Today’s Guest Saturday post comes to us from Pat Slattery of The Free Market Project blog. Pat engages in a fantasy that many of us have taken. He originally published this essay on December 15, 2012.
If I Were King for a Day
I have a suggestion that may help people understand Washington. I propose the following bill: When talking about anything to do with taxes, politicians should only be able to talk about one year. And, they must always mention the one year deficit number to identify the impact.
Here’s why this is an issue: The American people are generally stupid, especially regarding economics, and even when it comes to math. When Obama talks about raising revenue by $1.6 or $1.4 trillion dollars, most people don’t understand that he’s talking about ten years. It’s only $160 billion or $140 billion each year, which is nowhere near enough to close the deficit. But if people, being ignorant, hear the number $1.6 trillion, they think to themselves, “Hey, the deficit is about that big… nice!” We can forget trying to explain that Obama is using a static analysis when he says his tax hikes will result in $1.4 trillion. He doesn’t count tax avoidance or any adjustment made by the people most able to make adjustments. But that’s too complicated.
The conversation has to be simple and understandable. Our deficit is $1.3 trillion (top of my head… but I think that’s close). If Obama gets his tax increase, the deficit will decline to $1.14 trillion. NOW it’s pretty obvious that taxing the rich isn’t going to make much of an impact. At that point you can make the argument that the reduced economic activity that occurs when such a tax is levied is not really worth it. Further, you can make the point that the problem is not on the revenue side of the ledger, but the spending side.

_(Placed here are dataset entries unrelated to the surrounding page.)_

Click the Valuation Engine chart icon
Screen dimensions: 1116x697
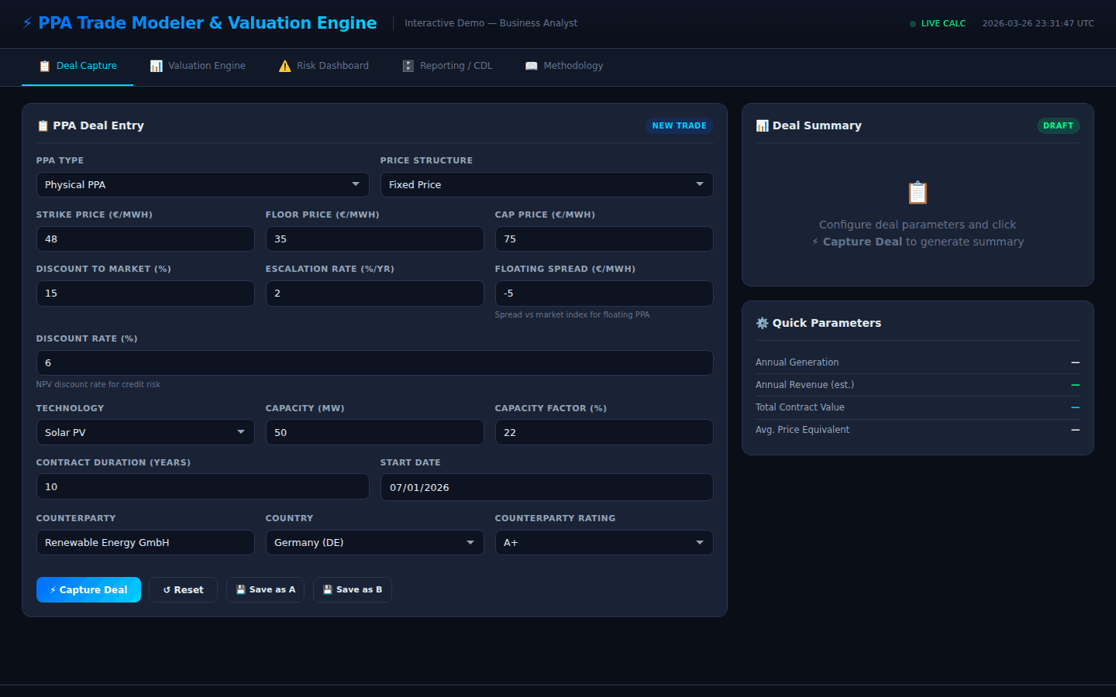pyautogui.click(x=155, y=65)
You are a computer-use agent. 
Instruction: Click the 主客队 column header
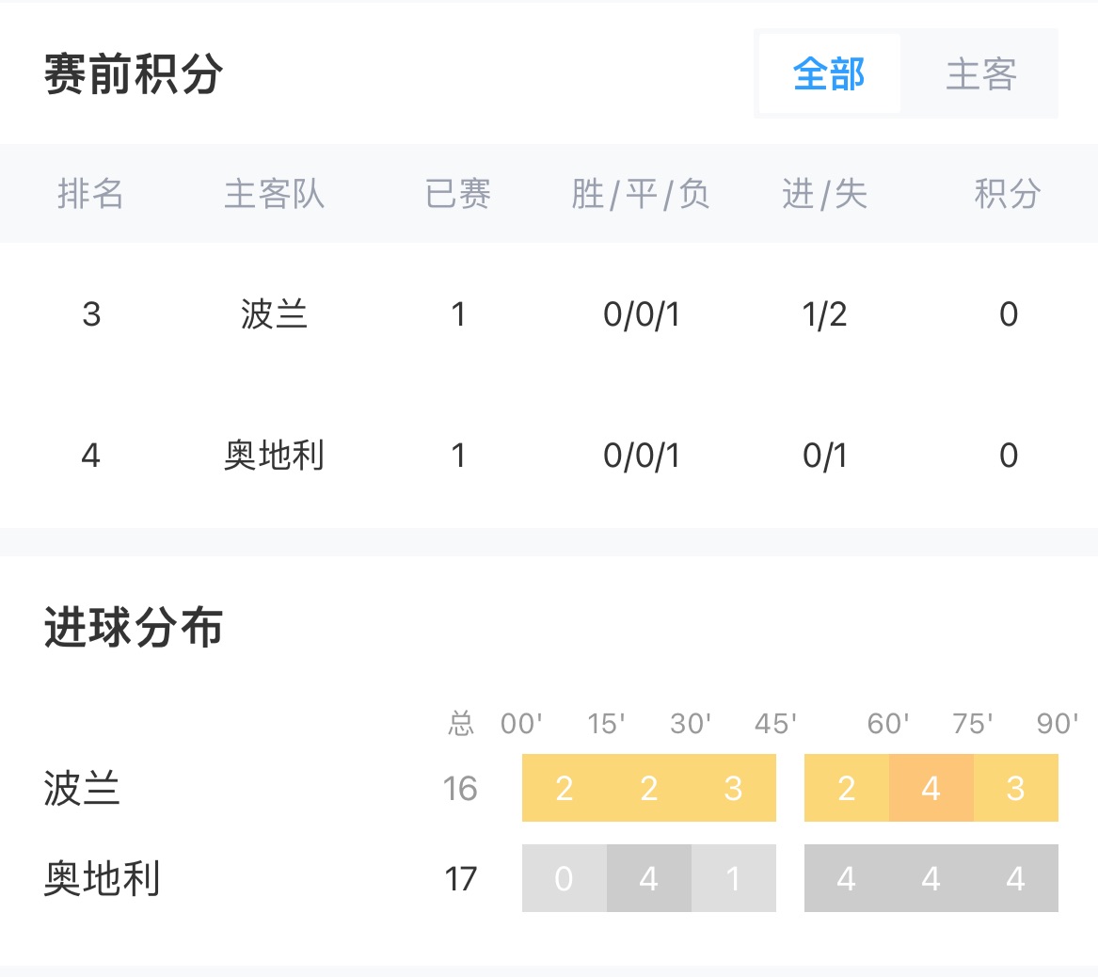[274, 194]
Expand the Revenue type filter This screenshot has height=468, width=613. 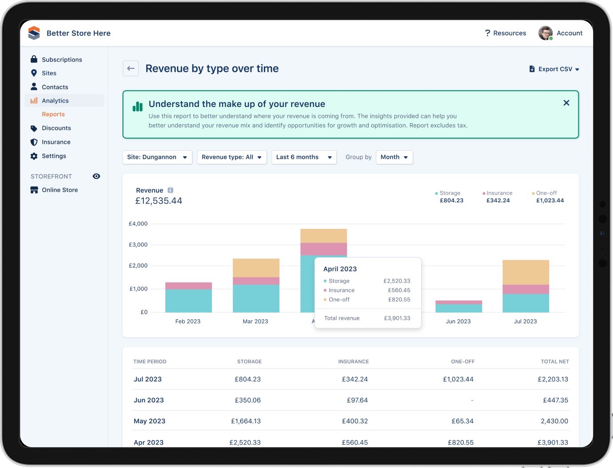(x=231, y=157)
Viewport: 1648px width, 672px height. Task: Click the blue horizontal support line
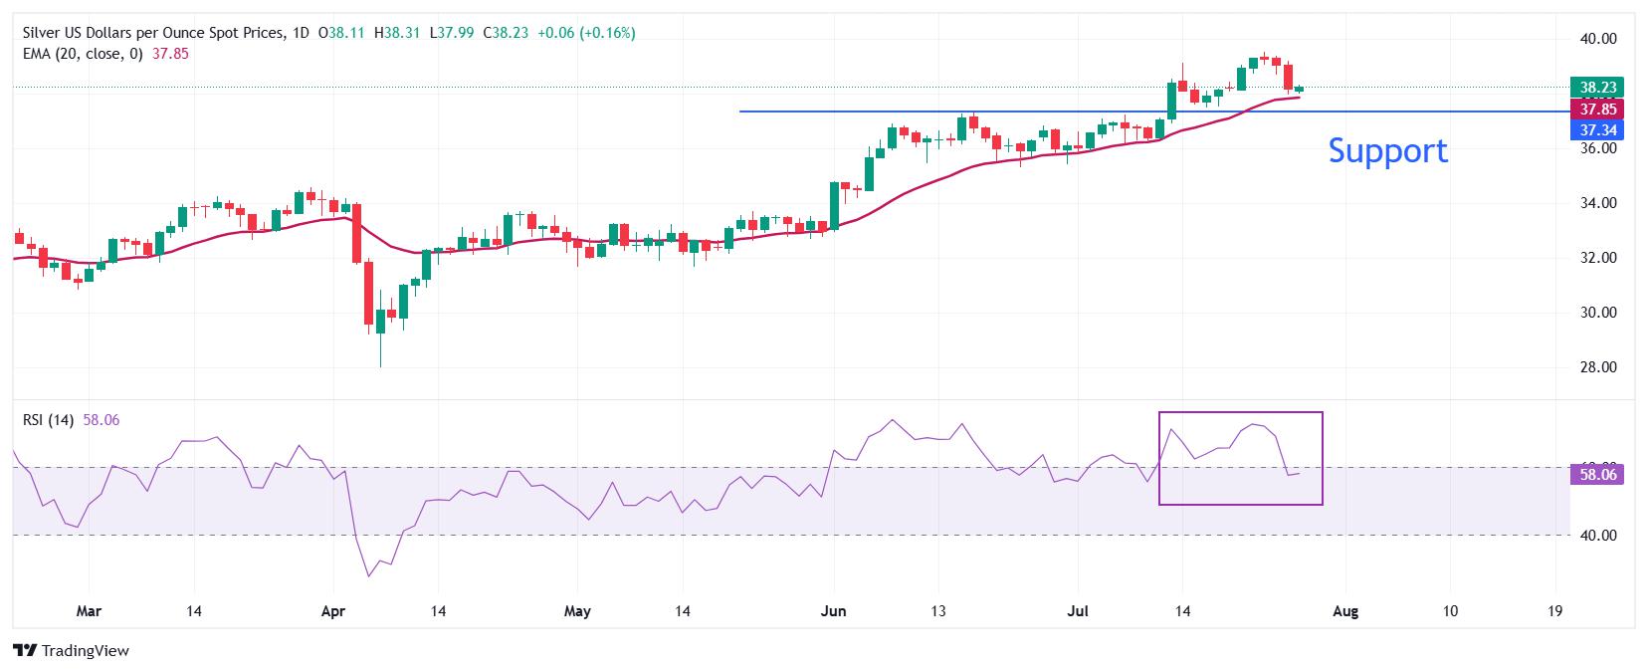point(1154,112)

The other thing, of course, I would mandate, should I suddenly become king for a day, is that Washington politicians call spending “spending” and not ever “investment.” All spending must be referred to as follows “Washington spent your tax dollars on …..” Or, “Taxpayer money was spent on ….” There is no such thing as “government money” or “federal dollars.” It’s all taxpayer money. That has to be clear.
One more, while I’m at it, and still king. Budget “cuts” can not be referred to as “cuts” unless they actually mean that you are spending LESS next year than you spent this year. A “reduction in growth” is not a cut. Spending less than some mythical projection is not a “cut.” The only thing that is a “cut” is “less next year than we spent this year.”
So there you have it. A simple plan that would at least make the conversation real. I believe a big part of the problem is that Washington politicians speak a code language that most people don’t understand and that it is designed specifically to obfuscate the reality of what they are doing. That has to stop.
Pat is right on target. Until we start calling spending what it really is and use proper math to judge if spending is really being cut, we will never take a real step forward towards cutting spending in real dollars and by proxy, begin cutting our debt down to size.
I am with you, Pat, on all three; revenues and cuts estimates and proposals should be for one year only, not the ten-year fantasy; cuts should mean cuts; and ‘spending’ should not be ‘investing’.
But since you left me as your Vice-King I enacted a decree while you were in Hawaii; that the few remaining inconsequential practices of voting by The People should be exercised only by those that are above 35 years of age, and have passed a basic examination of English, history, and arithmetic
I agree, Pat, except for one minor difference. I don’t see the American as a basically stupid people. They are lazy, and quite willing for the government to do things for them. Of course, this may equate to stupidity. I think there is a chance, however small, that they will wake up someday. Maybe.